Storicamente. Laboratorio di storia
Due processi per aborto: Marie–Claire Chevalier e Gigliola Pierobon
Due processi per aborto fanno scalpore in Italia e in Francia all’inizio degli anni settanta: quello celebrato a Bobigny, nella periferia di Parigi, nel 1972 contro Marie–Claire Chevalier, minorenne, colpevole di aborto clandestino e quello celebrato a Padova nel 1973 contro Gigliola Pierobon, anch’ella minorenne all’epoca dei fatti e accusata del medesimo reato. L’azione intentata contro la ragazza francese e contro la madre che l’aveva aiutata ad abortire si trasforma in un clamoroso processo all’aborto. L’accusa personale si muta in denuncia collettiva di una società che costringeva milioni di donne ad abortire in clandestinità a causa di un codice penale di epoca fascista che considerava l’aborto un reato punibile con la galera. I giudici del tribunale acconsentono ad aprire il dibattimento agli aspetti sociali, scientifici e psicologici dell’aborto, rendendo il singolo caso in esame un’occasione per ricostruire il contesto socio culturale intorno ad esso. Grazie a quest’apertura che coinvolge l’opinione pubblica, in Francia, in seguito al processo, si verifica quel cambiamento culturale che porterà di lì a poco al varo di una nuova legge, la legge Veil del 1 gennaio 1975.

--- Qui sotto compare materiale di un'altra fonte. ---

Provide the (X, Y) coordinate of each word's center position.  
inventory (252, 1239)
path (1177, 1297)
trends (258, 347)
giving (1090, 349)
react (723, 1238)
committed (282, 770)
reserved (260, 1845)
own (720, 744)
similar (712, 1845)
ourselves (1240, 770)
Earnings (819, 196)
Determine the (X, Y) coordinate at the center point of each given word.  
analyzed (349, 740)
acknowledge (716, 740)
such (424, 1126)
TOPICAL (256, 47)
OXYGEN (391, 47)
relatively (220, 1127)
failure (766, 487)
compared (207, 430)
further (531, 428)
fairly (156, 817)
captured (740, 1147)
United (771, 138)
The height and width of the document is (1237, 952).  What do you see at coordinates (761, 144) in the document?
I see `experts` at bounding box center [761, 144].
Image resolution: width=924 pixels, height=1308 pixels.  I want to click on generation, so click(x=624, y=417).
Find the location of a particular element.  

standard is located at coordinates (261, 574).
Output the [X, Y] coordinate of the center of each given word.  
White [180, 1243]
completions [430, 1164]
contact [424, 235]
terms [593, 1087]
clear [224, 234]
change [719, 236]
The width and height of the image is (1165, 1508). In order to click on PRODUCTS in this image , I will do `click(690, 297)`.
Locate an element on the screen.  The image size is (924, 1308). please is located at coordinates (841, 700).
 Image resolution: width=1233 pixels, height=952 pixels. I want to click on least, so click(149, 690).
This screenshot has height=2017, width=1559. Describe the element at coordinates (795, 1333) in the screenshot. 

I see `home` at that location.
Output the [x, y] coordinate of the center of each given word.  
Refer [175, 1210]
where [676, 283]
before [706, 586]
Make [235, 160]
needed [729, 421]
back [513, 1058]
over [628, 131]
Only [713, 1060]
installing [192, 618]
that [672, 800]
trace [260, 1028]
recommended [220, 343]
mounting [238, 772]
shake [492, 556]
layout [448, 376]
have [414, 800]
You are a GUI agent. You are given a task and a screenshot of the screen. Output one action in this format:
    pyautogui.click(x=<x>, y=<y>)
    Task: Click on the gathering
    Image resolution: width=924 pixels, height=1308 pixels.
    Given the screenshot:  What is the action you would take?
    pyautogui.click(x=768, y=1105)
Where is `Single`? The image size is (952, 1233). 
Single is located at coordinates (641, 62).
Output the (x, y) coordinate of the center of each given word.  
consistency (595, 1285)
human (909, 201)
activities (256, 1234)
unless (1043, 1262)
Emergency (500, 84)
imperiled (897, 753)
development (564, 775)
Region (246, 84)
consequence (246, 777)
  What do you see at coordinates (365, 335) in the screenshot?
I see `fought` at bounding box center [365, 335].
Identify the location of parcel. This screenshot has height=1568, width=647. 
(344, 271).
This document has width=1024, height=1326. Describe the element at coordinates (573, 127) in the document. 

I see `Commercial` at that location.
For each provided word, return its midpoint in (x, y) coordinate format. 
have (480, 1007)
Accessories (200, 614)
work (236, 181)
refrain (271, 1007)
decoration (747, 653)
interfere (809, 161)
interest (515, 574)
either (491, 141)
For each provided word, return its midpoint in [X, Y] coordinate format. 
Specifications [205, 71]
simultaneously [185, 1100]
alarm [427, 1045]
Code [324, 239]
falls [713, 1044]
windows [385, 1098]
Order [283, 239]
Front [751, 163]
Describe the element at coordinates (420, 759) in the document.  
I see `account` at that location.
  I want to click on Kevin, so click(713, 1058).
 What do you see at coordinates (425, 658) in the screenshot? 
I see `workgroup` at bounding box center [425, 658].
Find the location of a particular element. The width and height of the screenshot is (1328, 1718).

In Italia invece l’aquis in cui si inserisce il processo contro Gigliola Pierobon si presenta in maniera completamente diversa: la dimensione “pubblica” del processo, come garanzia e affermazione dei diritti e delle libertà costituzionali propri di uno stato a regime rappresentativo, entra in tensione e conflitto con la vischiosità dell'antica logica inquisitoria, con le pratiche giudiziarie poliziesche e la segretezza del processo. L’opinione pubblica viene esclusa dall’acquisizione di sapere intorno al caso, rimane assente dalla discussione, impossibilitata non solo a partecipare fattivamente alla costruzione di un dibattito serio e informato, ma anche a manifestare la propria indignazione. Il processo si chiude in sé stesso e per ottenere una revisione della legge – regolata fino a quel momento dall’art. 546 del Codice penale del 1930- bisognerà attendere il 1978 e anni di dibattito serrato in Parlamento.
L’esito differente dei due casi dipende certamente dalla diversità del contesto politico-culturale in cui si inseriscono le vicende di Gigliola Pierobon e di Marie- Claire Chevalier, che produce una diversa costruzione del discorso pubblico sull’aborto nei due paesi ma, se è vero che le carte processuali sono lo specchio di come realmente è un Paese, non è da sottovalutare l’influenza di una diversa costruzione del processo e del discorso giuridico nell’esito opposto di casi così simili.
G. Pierobon, Il processo degli angeli. Storia di un aborto, Roma Tattilo Editrice, 1974; Storia di un aborto. Il processo Chevalier, Prefazione di Simone de Beauvoir, Torino Einaudi 1974; G. Halimi, Le procès de Bobigny: Choisir la cause des femmes, Editions Gallimard, 2006 (con un testo inedito di Marie Claire Chevalier).